Event
Ph.D. Dissertation Defense: Mingze Gao
Thursday, April 5, 2018
11:30 a.m.-2:00 p.m.
AVW 2168
Maria Hoo
301 405 3681
mch@umd.edu
ANNOUNCEMENT: Ph.D. Dissertation Defense
Name: Mingze Gao
Committee:
Professor Gang Qu, Chair/Advisor
Professor Shuvra S. Bhattacharyya
Professor Manoj Franklin
Professor Donald Yeung
Professor Yu Chen, Dean's Representative
Date/time: Thursday, April 5th, 2018 at 11:30 am - 2:00 pm.
Place: AVW 2168
Title: Approximate Computing Techniques for Low Power and Energy Efficiency
Abstract:
Approximate computing is an emerging computation paradigm in the era of the Internet of things, big data and AI. It takes advantages of the error-tolerable feature of many applications, such as machine learning and image/signal processing, to reduce the resources consumption and delivers a certain level of computation quality.

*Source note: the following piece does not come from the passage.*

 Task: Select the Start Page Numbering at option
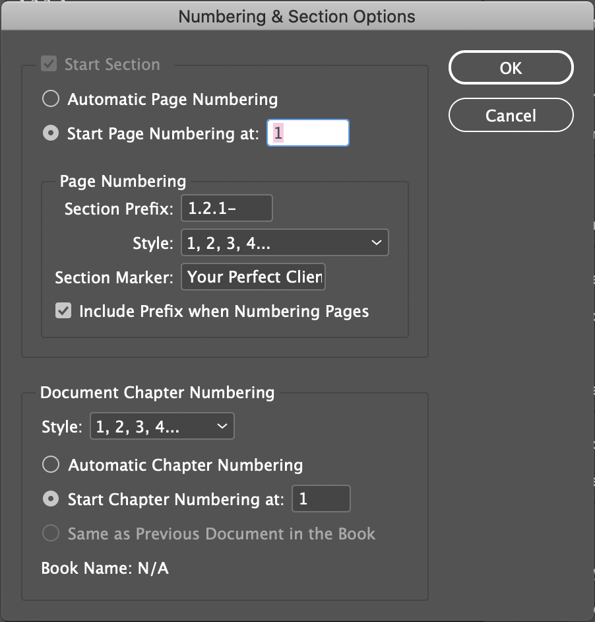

In this dissertation, we focus on utilizing the characteristics of different data formats for arithmetic and numerical approximation. Currently, there are mainly three data formats that are widely used in the modern computing system, the integer and fixed point format, and the floating point format. For the integer and fixed point format, we propose a dynamic solution and a static solution. In the dynamic way, we propose an Approximate Integer Format (AIF) and corresponding computing mechanism. In the static way, we analyze the data range to statistically select the MSBs during computations. For the floating point system, we propose a runtime estimation technique by converting data into the logarithmic domain to assess the intermediate results. Then we replace the non-critical computations with the estimated value.
Besides the low power and energy efficiency concern, we propose an approximate floating point based security primitive that enables us to embed information during the process of approximate computing. The hidden information can be generated, embedded, and retrieved for several security applications.